Mathematical Sum CAPTCHA

This method seems to be gaining popularity amongst certain circles of the web development community (indeed, we use this method here at LincWeb Design). The user is presented with an easily-solved mathematical sum, and only a correct answer will yield the expected result (usually submitting the form or carrying out some action). Although it would seem logical that a bot or spider could compute the correct answer, it would be necessary for a series of RegularExpression engines to be used both to identify the textbox’ label as being a mathematical problem, and to identify the correct action to be performed (for example addition, substration, multiplication, etc.):

In an ideal world, the developer would want to automatically generate the sum to prevent automated response to the single question. For example, with a simple algorithm, the following series of questions could be generated, and the user’s response matched against the correct answer:

1 + 1
2 ÷ 12 x 2

Of course, one of the main problems with this method is that the user doesn’t want to be presented with an A-level mathematics paper whenever they wish to use your online form. The sums should be sufficiently complex to prevent a computer from generating the answer while allowing any web user to compute the correct answer.

Question + Answer Method

Another variation on the above technique is to present the user with a question which has a unified agreed answer. Example questions (and answers) might include:

What colour is snow? “White”
How many G’s in “Google”? “2”

The main concern with this method should be obvious; the question should be unambiguous and not open to interpretation.

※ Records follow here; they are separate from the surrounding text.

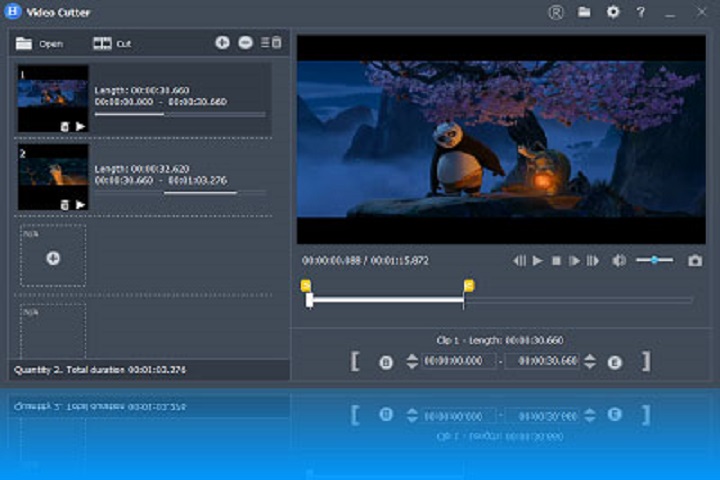Delete clip 1 using its trash icon
Image resolution: width=720 pixels, height=480 pixels.
(x=64, y=126)
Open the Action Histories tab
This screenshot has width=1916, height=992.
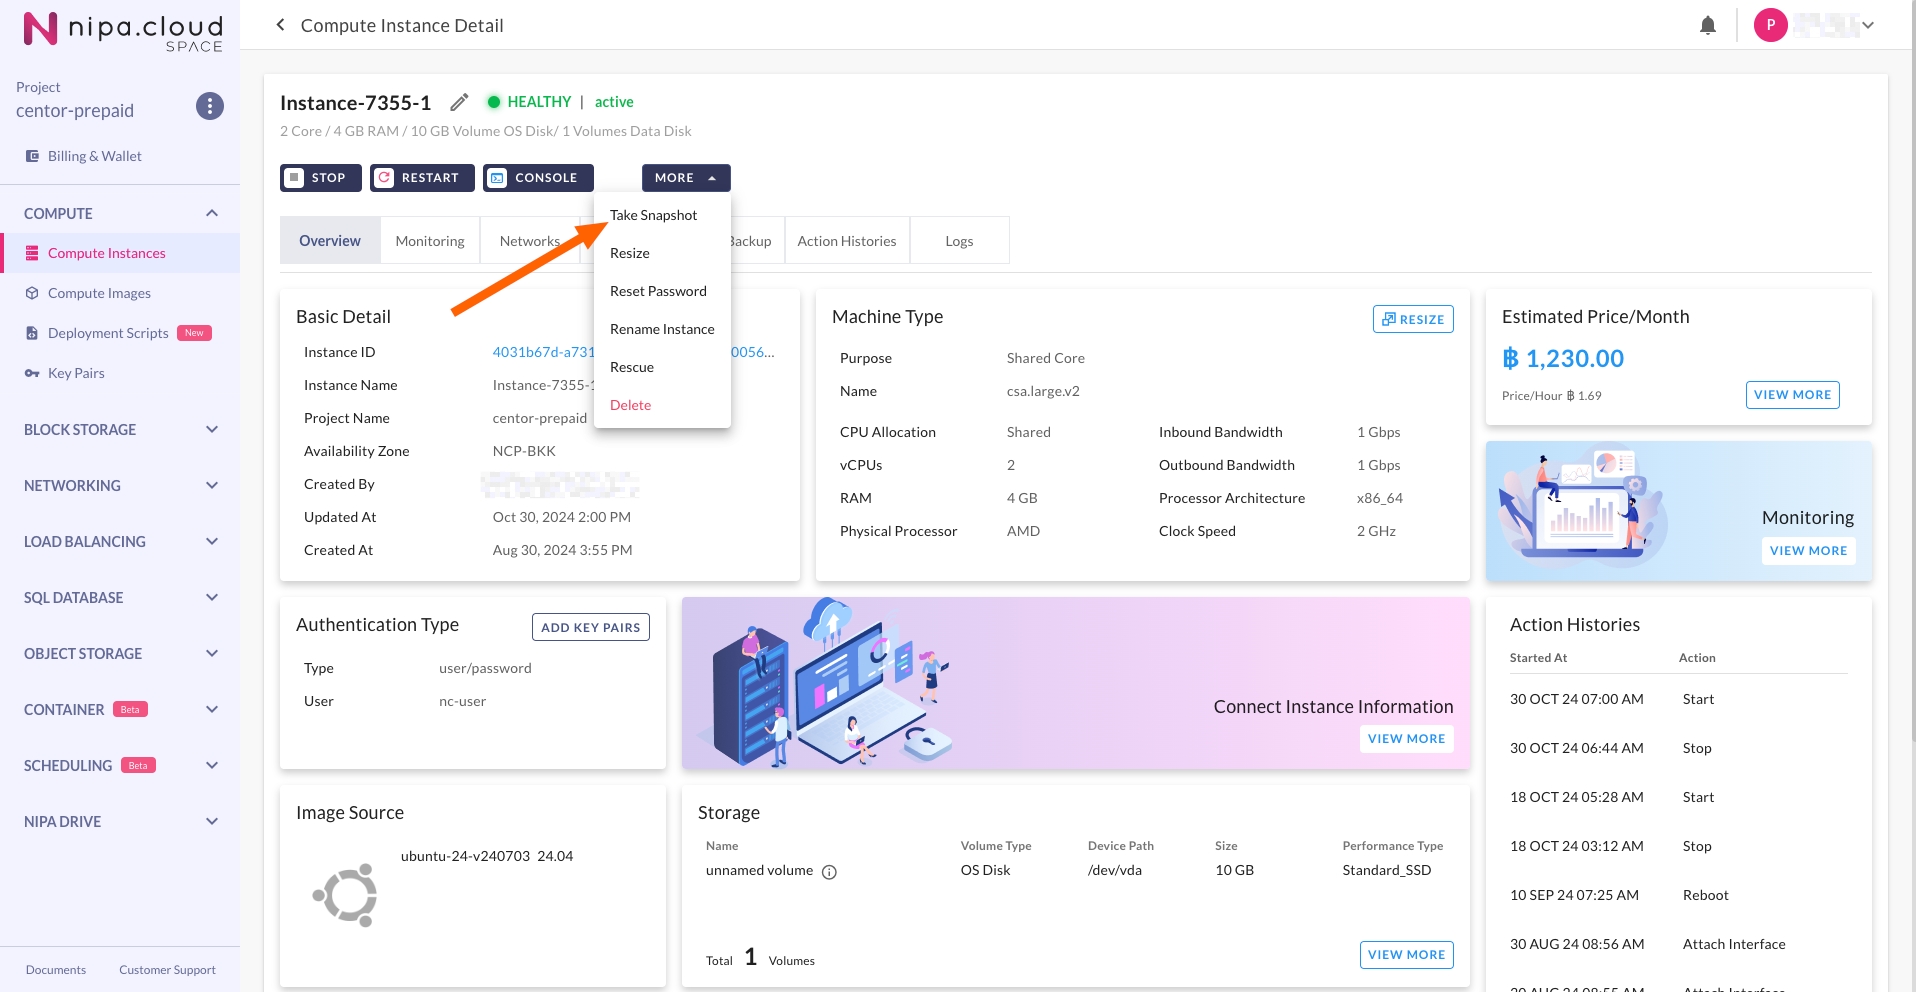tap(846, 241)
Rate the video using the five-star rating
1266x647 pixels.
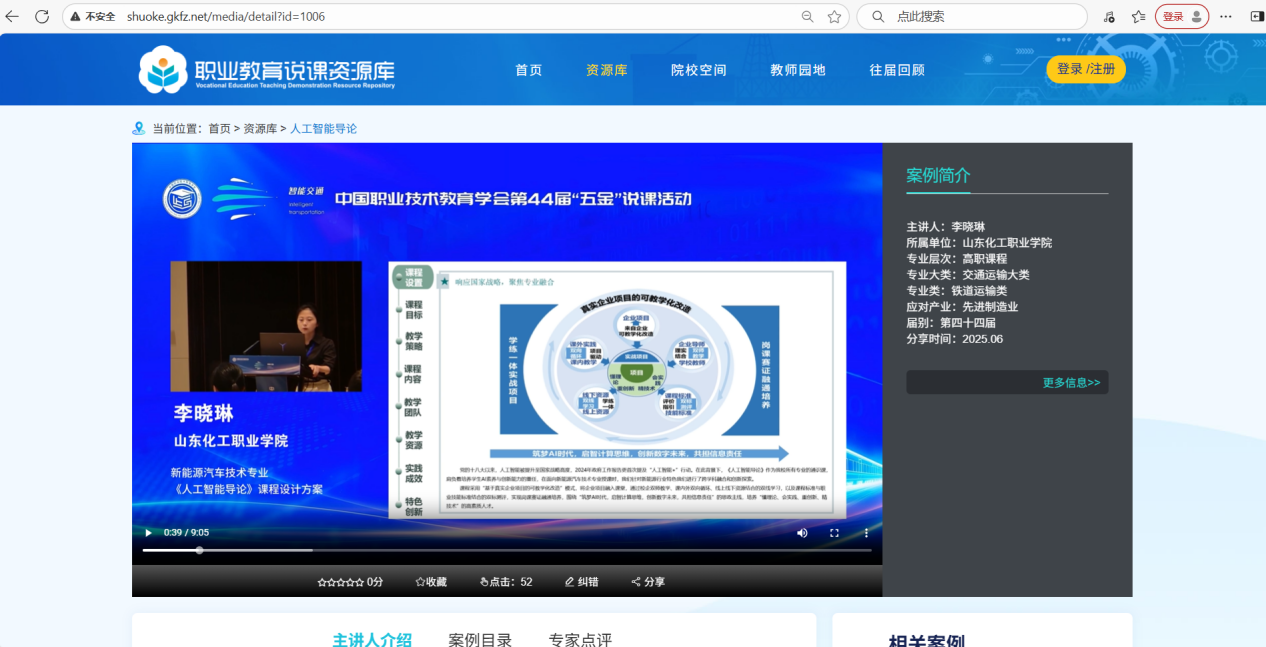tap(340, 582)
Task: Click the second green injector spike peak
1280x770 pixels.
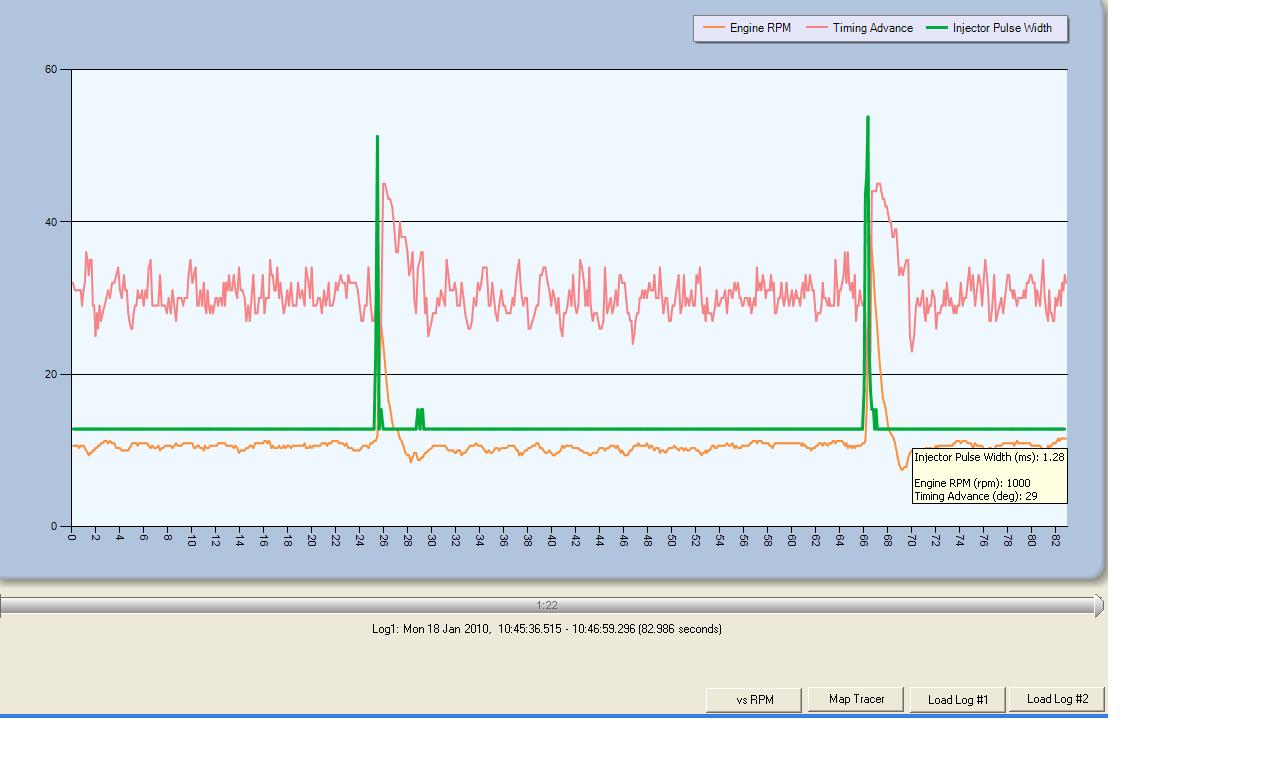Action: click(867, 119)
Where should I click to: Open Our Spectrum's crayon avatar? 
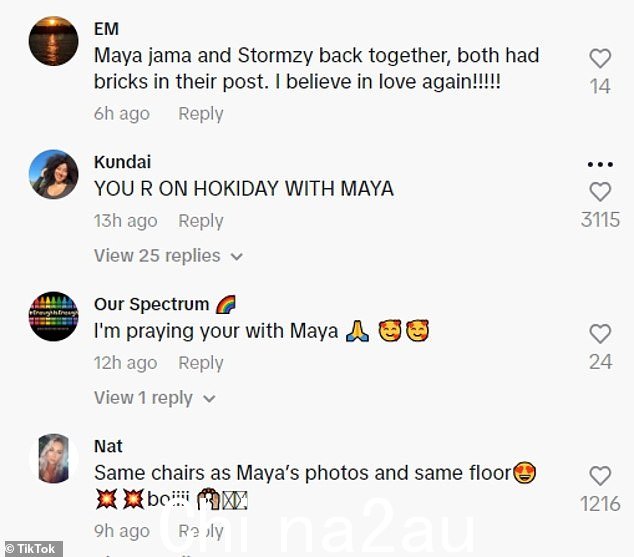[53, 316]
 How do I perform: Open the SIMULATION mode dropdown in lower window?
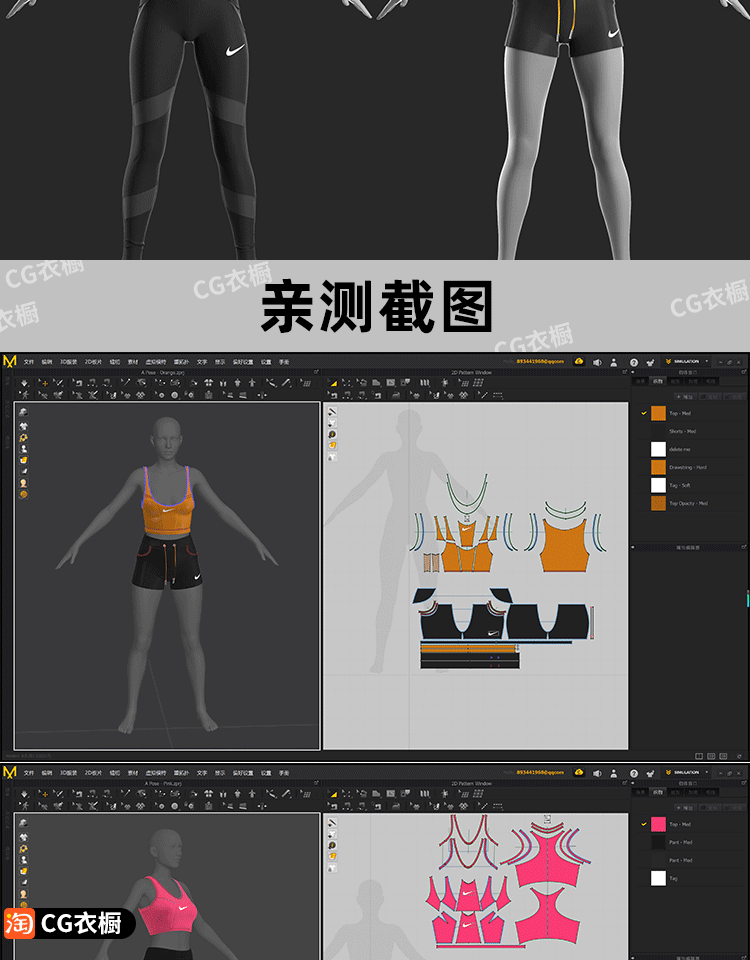pyautogui.click(x=688, y=773)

Let’s take the second question above as an example. The user might assume, that since the G character is uppercase, the correct answer is 1. He might in turn enter either 1 (as a number) or type “one”. All of these require the developer to second-guess the answers which might be received, and automation of the process is quite difficult.

Image Recognition Method

Although optical character recognition has been around for years, and is now quite sophisticated and accurate, image recognition, particular automated on the web is still not brilliant. A number of companies and approaches have monopolise on this fact, by requiring the user to click on an image which represents the presented name. For example, in the illustration below, the user is asked to click on the photograph of the “airplane”:

Variations on this particular method require the user to identify items within a picture, either by clicking on them, or even drawing around them with the cursor. However, these methods often take a degree of concentration and time to complete, and if the application is simply to post a comment on a blog, then it is often superfluous as the time needed to pass the CAPTCHA test can be greater than the process of filling out the rest of the form.

So, which is the best solution for your application? Unfortunately, there isn’t a right a wrong answer to that question. It all depends on the application, process or user that is being tested. If the test is simply to prevent spam comments on a blog for example (which are subject to review anyway), then perhaps the last method is overkill. However, if it’s to register for use of an online service or something which uses a lot of resources, it might be worthwhile to add the more stringent tests.

Hopefully you will find this little write-up useful in making your decision!